ここ数カ月で見えてきたのは、Twitterは自社のプラットフォームを利用したまったく別のコンテンツ体験を提供しようとしている点だ。たとえば1月には、ニュースレター発行プラットフォームのレビュー(Revue)買収を発表した。この発表では、クリエイターに向けて、ニュースレターとTwitterをより緊密に連携させていくとしている。
Twitterは5月第1週に、Clubhouse(クラブハウス)を真似たライブ音声サービスの「Twitter Spaces(スペース)」を発表したが、一部機能が有料化となる可能性がある。
スクロール買収の発表は、こういったプレミアムコンテンツ導入という流れの一部とも考えられる。質の高いコンテンツを展開することで、ユーザーがよりTwitterのサービスに割く時間が増える。また会員限定のものも含め、多彩な機能について話題になる機会も増えるだろう。

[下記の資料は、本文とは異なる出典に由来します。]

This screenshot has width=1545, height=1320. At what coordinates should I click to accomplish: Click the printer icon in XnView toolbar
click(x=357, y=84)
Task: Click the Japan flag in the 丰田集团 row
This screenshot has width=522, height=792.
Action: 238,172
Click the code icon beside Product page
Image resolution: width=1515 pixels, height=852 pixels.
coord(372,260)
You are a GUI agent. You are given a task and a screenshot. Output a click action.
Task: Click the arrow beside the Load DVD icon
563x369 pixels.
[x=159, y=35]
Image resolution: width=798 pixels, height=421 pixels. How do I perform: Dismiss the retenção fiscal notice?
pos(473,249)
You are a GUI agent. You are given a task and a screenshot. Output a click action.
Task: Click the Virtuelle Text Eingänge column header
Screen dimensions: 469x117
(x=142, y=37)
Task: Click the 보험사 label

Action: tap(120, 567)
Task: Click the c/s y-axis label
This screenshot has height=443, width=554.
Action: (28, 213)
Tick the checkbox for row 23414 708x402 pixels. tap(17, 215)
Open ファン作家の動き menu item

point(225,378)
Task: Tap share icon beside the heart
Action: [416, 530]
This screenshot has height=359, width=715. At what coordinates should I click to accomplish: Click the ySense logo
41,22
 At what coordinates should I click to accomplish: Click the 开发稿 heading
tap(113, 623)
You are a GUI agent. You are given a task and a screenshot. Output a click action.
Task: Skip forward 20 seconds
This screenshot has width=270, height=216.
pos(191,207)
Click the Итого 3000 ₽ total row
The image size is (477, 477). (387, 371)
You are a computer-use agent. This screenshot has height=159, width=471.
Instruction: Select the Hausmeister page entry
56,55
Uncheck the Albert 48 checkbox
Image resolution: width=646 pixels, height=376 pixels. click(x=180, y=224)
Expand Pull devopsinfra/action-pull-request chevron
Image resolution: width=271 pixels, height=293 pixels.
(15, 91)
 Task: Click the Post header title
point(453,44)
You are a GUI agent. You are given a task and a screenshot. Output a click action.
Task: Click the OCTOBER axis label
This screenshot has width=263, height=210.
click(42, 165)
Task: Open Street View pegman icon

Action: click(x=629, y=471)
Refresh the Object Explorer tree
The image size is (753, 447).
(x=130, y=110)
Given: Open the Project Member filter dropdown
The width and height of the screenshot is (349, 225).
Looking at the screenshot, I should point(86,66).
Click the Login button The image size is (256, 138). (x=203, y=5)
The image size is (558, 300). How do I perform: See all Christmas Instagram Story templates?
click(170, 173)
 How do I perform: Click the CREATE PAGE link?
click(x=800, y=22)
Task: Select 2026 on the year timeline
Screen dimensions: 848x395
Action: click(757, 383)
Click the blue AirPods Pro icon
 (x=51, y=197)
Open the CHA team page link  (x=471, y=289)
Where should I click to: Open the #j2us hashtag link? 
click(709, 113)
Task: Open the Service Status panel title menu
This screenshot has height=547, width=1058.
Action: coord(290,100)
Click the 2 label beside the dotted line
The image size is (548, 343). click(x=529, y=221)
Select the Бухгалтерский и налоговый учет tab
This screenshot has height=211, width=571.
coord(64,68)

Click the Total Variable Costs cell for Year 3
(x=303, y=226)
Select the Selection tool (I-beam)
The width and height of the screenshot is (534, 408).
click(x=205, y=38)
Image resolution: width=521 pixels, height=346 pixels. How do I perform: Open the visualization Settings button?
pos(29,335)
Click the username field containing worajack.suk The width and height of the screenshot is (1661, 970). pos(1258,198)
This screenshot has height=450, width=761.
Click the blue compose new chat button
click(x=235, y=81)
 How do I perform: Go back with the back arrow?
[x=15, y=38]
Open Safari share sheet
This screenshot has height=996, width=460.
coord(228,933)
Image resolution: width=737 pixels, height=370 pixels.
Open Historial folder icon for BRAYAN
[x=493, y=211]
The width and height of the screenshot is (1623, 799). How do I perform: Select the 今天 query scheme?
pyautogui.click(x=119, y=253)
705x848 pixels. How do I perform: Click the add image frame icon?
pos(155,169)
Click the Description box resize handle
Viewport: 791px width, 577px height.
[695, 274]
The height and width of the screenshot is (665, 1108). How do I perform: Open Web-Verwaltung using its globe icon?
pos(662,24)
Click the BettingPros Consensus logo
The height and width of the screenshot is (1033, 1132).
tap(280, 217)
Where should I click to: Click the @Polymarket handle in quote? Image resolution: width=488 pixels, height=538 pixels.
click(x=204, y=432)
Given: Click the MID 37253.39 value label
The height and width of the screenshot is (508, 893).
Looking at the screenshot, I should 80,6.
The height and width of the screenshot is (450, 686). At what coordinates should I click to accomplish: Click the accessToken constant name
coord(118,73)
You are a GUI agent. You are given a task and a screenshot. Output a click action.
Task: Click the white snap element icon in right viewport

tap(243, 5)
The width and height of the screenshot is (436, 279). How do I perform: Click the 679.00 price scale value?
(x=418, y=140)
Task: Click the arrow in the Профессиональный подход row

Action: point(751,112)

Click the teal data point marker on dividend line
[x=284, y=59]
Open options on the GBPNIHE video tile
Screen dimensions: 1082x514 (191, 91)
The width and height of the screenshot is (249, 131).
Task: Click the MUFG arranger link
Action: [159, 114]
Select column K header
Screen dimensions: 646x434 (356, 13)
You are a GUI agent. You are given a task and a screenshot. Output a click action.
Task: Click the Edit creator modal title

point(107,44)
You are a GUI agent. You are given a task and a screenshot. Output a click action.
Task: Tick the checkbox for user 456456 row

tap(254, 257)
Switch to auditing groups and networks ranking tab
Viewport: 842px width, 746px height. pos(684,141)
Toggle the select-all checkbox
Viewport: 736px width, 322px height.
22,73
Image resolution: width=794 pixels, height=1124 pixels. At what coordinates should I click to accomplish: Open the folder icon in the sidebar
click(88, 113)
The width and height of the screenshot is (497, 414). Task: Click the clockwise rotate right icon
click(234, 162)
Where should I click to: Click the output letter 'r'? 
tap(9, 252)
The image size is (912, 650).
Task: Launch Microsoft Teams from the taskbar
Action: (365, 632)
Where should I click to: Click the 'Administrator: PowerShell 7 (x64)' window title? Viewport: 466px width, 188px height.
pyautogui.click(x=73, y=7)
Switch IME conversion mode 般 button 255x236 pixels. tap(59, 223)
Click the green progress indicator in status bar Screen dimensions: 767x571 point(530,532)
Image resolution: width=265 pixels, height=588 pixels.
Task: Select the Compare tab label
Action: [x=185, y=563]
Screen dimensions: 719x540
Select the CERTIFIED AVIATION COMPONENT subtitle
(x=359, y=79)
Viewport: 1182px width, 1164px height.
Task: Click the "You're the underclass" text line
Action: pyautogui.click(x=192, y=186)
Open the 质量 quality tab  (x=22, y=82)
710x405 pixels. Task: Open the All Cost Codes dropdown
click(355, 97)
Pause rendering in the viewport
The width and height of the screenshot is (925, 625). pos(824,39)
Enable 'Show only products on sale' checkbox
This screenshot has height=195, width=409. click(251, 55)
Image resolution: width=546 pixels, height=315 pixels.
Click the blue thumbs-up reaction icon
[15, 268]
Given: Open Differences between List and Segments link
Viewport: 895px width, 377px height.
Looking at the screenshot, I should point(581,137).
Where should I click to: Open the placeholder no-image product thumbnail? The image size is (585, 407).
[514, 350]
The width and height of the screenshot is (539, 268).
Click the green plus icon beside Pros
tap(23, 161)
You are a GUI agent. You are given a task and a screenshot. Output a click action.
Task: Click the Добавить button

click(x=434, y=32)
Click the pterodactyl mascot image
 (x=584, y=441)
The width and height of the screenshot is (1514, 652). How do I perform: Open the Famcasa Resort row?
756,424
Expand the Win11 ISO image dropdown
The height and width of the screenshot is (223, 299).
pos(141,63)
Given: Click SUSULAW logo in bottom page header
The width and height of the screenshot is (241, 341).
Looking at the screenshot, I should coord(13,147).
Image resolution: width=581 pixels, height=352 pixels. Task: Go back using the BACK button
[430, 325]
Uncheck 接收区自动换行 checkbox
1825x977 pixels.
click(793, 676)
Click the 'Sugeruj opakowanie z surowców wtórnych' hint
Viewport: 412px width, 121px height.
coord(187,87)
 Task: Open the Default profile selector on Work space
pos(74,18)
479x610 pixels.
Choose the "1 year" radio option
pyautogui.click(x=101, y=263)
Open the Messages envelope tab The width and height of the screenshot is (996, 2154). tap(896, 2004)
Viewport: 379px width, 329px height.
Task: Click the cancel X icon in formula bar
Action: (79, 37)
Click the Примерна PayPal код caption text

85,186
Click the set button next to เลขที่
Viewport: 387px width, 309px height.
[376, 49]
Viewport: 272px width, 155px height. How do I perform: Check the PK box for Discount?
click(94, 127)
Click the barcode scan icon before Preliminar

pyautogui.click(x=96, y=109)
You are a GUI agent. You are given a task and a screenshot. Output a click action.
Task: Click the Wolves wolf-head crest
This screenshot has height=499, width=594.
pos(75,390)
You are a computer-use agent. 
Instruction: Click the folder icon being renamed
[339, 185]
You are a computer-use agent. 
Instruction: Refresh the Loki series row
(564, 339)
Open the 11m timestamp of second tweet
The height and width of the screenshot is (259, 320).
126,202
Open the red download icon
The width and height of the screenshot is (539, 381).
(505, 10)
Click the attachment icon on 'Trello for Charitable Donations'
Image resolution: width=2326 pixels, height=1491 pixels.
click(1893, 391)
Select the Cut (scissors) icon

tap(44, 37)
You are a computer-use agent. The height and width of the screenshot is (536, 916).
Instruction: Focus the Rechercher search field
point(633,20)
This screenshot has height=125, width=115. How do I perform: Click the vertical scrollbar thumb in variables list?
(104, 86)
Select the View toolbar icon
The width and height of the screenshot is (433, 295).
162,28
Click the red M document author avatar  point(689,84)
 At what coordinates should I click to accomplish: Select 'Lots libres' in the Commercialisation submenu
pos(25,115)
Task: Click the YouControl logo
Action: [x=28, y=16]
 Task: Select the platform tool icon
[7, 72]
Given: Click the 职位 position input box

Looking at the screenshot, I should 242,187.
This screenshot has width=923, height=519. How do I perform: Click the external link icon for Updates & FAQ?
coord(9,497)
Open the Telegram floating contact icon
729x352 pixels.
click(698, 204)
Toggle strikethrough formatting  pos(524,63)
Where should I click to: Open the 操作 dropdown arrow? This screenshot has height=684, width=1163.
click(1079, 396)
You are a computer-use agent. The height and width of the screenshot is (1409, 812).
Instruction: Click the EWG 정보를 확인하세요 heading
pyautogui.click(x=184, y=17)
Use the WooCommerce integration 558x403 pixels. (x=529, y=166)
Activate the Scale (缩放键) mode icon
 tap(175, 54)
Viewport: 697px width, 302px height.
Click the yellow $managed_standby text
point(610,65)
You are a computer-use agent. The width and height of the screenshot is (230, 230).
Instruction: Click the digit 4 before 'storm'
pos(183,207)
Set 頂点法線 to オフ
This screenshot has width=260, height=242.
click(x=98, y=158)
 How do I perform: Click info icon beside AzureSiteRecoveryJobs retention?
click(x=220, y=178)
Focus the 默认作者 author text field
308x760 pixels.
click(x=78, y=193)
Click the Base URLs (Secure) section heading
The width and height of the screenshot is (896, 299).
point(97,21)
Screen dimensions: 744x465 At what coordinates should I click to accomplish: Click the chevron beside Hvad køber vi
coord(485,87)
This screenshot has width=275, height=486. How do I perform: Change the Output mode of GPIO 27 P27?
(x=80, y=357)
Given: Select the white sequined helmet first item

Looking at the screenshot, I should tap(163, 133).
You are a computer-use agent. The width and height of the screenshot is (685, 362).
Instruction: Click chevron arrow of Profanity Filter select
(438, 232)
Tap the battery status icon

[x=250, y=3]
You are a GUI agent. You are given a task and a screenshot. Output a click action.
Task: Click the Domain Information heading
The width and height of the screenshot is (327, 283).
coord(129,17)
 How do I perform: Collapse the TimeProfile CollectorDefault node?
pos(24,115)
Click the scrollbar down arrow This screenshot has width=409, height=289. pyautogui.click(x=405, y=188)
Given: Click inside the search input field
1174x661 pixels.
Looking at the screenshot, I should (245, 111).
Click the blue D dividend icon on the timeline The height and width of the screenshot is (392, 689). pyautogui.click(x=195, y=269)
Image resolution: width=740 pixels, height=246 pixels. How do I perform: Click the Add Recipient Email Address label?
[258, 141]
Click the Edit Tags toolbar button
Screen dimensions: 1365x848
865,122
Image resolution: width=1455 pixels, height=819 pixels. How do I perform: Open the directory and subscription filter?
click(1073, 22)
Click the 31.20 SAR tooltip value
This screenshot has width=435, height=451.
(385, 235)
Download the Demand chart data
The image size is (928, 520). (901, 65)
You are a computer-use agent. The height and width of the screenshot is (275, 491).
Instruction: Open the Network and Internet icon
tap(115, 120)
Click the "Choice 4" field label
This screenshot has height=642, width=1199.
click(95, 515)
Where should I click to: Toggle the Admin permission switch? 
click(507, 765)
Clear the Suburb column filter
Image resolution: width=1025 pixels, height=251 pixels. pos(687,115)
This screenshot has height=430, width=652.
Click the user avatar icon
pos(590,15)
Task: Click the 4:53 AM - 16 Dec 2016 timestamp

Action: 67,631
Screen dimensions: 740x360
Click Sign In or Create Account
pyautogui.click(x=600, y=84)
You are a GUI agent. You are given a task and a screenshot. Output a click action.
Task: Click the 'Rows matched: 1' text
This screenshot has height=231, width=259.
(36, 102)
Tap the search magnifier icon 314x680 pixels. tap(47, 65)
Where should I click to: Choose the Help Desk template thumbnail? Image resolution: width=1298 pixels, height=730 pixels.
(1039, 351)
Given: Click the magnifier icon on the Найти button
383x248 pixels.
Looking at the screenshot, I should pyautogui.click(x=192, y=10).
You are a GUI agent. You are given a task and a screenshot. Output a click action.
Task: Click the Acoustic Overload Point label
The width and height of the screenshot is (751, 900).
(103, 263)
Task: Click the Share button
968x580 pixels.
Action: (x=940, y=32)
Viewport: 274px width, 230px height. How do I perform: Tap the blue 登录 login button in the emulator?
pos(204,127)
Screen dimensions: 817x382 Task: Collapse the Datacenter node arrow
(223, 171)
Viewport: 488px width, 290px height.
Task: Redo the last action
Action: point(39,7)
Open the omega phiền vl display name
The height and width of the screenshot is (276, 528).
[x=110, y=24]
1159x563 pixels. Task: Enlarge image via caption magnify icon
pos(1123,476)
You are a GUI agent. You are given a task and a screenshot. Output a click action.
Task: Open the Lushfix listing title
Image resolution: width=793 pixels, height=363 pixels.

スクロールの創業者トニー・ハイレ氏は自身のブログで、「ニュースを愛する人たちが集まり、有料会員として金銭的支援を続けてくれる、素晴らしいプラットフォームになるだろう」と述べている。
インターネットの二極化?
これは裕福なメディア愛好家にとっては魅力的なアイデアかもしれないが、必ずしもメリットばかりではない。サブスクリプション収益への関心が高まるなか、それがネットの二極化につながるのではないかという懸念も拡がっている。つまり、有料ニュースレタープラットフォームのサブスタック(Substack)やメディアの提携といった高品質な情報の有料サービスが増えていく一方で、無料コンテンツはタイトルばかりの中身の薄いものになっていくのではないかという懸念だ。こうしたトレンドは、メディアに限らず社会全般で問題視されつつある。
大げさに聞こえるかもしれないが、今回のTwitterによる買収は多くのパブリッシャーの収益に影響を与える可能性もある。現在、ほとんどのパブリッシャーがサードパーティCookieの終了に備え悪戦苦闘しているなか、Twitterは今回「スクロールにより多くのパブリッシャーが参加できるよう支援していく」と発表している。
サードパーティCookieの問題とは関係なく、一定の魅力を備えるスクロールだが、あるパブリッシャー関係者は4月末に米DIGIDAYに対し、次のように述べている。「スクロールで得られるユーザー1人あたりの収益は、広告収益と比べて何倍にもなる」。